Short task A: In the oscillation problem, what kind of motion does the particle undergo for x < 0?
Short task B: Reproduce everything from "A particle of" down to "some initial velocity." in the oscillation problem, swapping "particle" for "object" wherever it occurs.
Short task C: Decide whether each statement agrees with the oscillation problem, answering yes or no and quoting the deciding words: (i) The correct answer is option B. (ii) For x > 0 the particle is under the influence of gravity. (iii) T₂ is the time the particle stays in the air after being thrown upward.

[START Source passage]

Question

A particle of mass m moves with the potential energy U shown above.The period of the motion when the particle has total energy E is

• A. $2\pi \sqrt{m/k}+4\sqrt{2E/m{g}^2}$
• B. $2\pi \sqrt{m/k}$
• C. $\pi \sqrt{m/k}+2\sqrt{2E/m{g}^2}$
• D. $2\sqrt{2E/m{g}^2}$

Answer 1

Answer: (C)

$\pi \sqrt{m/k}+2\sqrt{2E/m{g}^2}$

As seen from graph, we can infer that for $x<0$ particle is in SHM as in spring. and for $x>0$ particle is in influence of gravity i.e. thrown upwards with some initial velocity.
So we can divide the time period in two parts. first $T_1$ and second $T_2$
$T_1$ is half of the time period of a full SHM i.e. $T_1=\pi \sqrt{\frac{m}{k}}$
$E=\frac{1}{2}m{v_{max}}^2\Rightarrow v_{max}=\sqrt{\frac{2E}{m}}$
and $T_2$ is the time during which the particle remains in air when it is thrown upwards with velocity $v_{max}=\sqrt{\frac{2E}{m}}$
$0=\sqrt{\frac{2E}{m}}t-\frac{1}{2}g{t}^2$ Since $s=ut-\frac{1}{2}g{t}^2$
$\Rightarrow T_2=2\sqrt{2E/m{g}^2}$
So total time time period $T=\pi \sqrt{\frac{m}{k}}+2\sqrt{\frac{2E}{m{g}^2}}$

[END Source passage]
[START Supplied information]

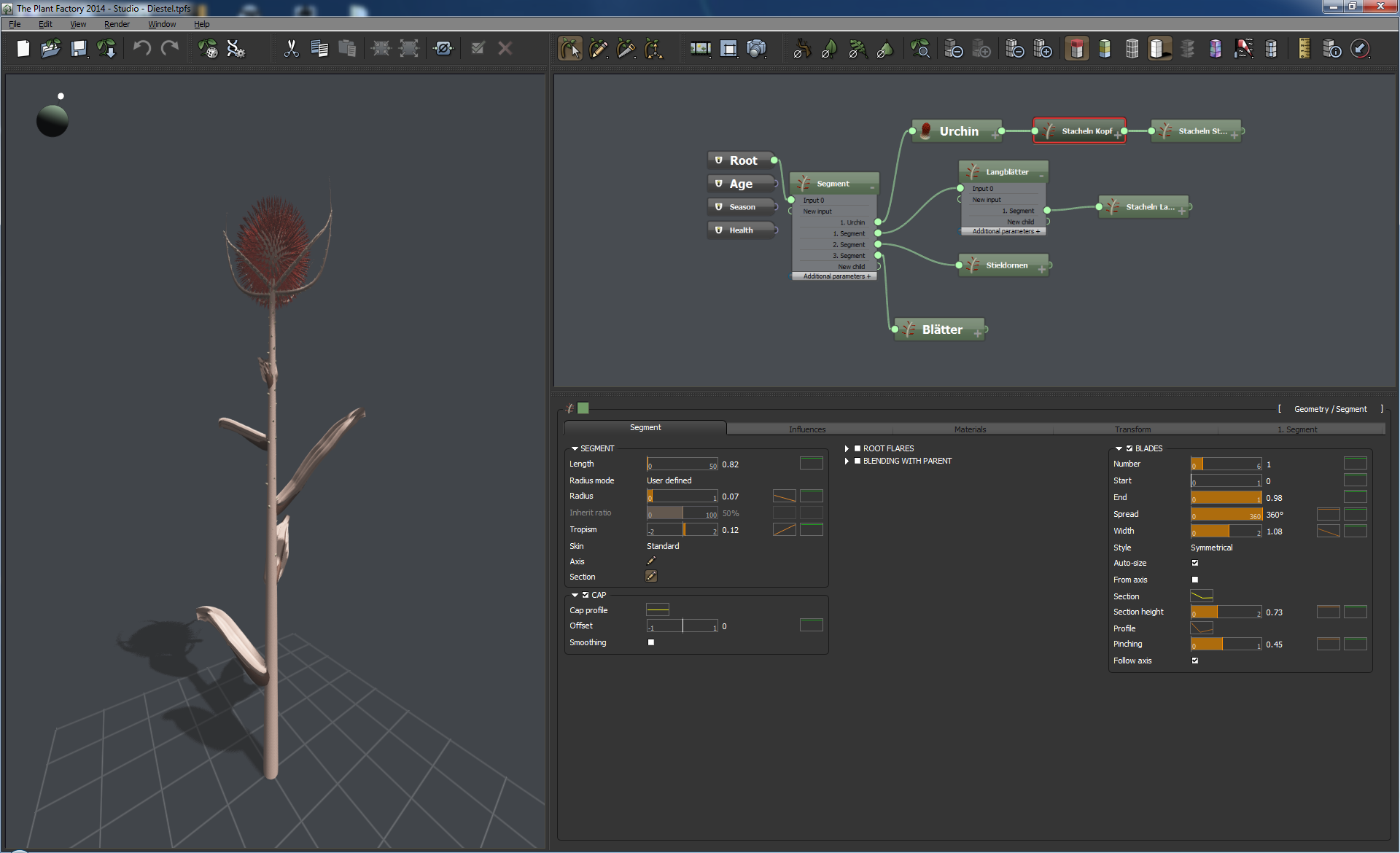Expand the ROOT FLARES section
Image resolution: width=1400 pixels, height=853 pixels.
847,448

[END Supplied information]

Correct output A: It is in simple harmonic motion (SHM), as on a spring.

Correct output B:
A object of mass m moves with the potential energy U shown above.The period of the motion when the object has total energy E is

• A. $2\pi \sqrt{m/k}+4\sqrt{2E/m{g}^2}$
• B. $2\pi \sqrt{m/k}$
• C. $\pi \sqrt{m/k}+2\sqrt{2E/m{g}^2}$
• D. $2\sqrt{2E/m{g}^2}$

Answer 1

Answer: (C)

$\pi \sqrt{m/k}+2\sqrt{2E/m{g}^2}$

As seen from graph, we can infer that for $x<0$ object is in SHM as in spring. and for $x>0$ object is in influence of gravity i.e. thrown upwards with some initial velocity.

Correct output C:
(i) No: "Answer: (C)"
(ii) Yes: "for $x>0$ particle is in influence of gravity"
(iii) Yes: "$T_2$ is the time during which the particle remains in air when it is thrown upwards"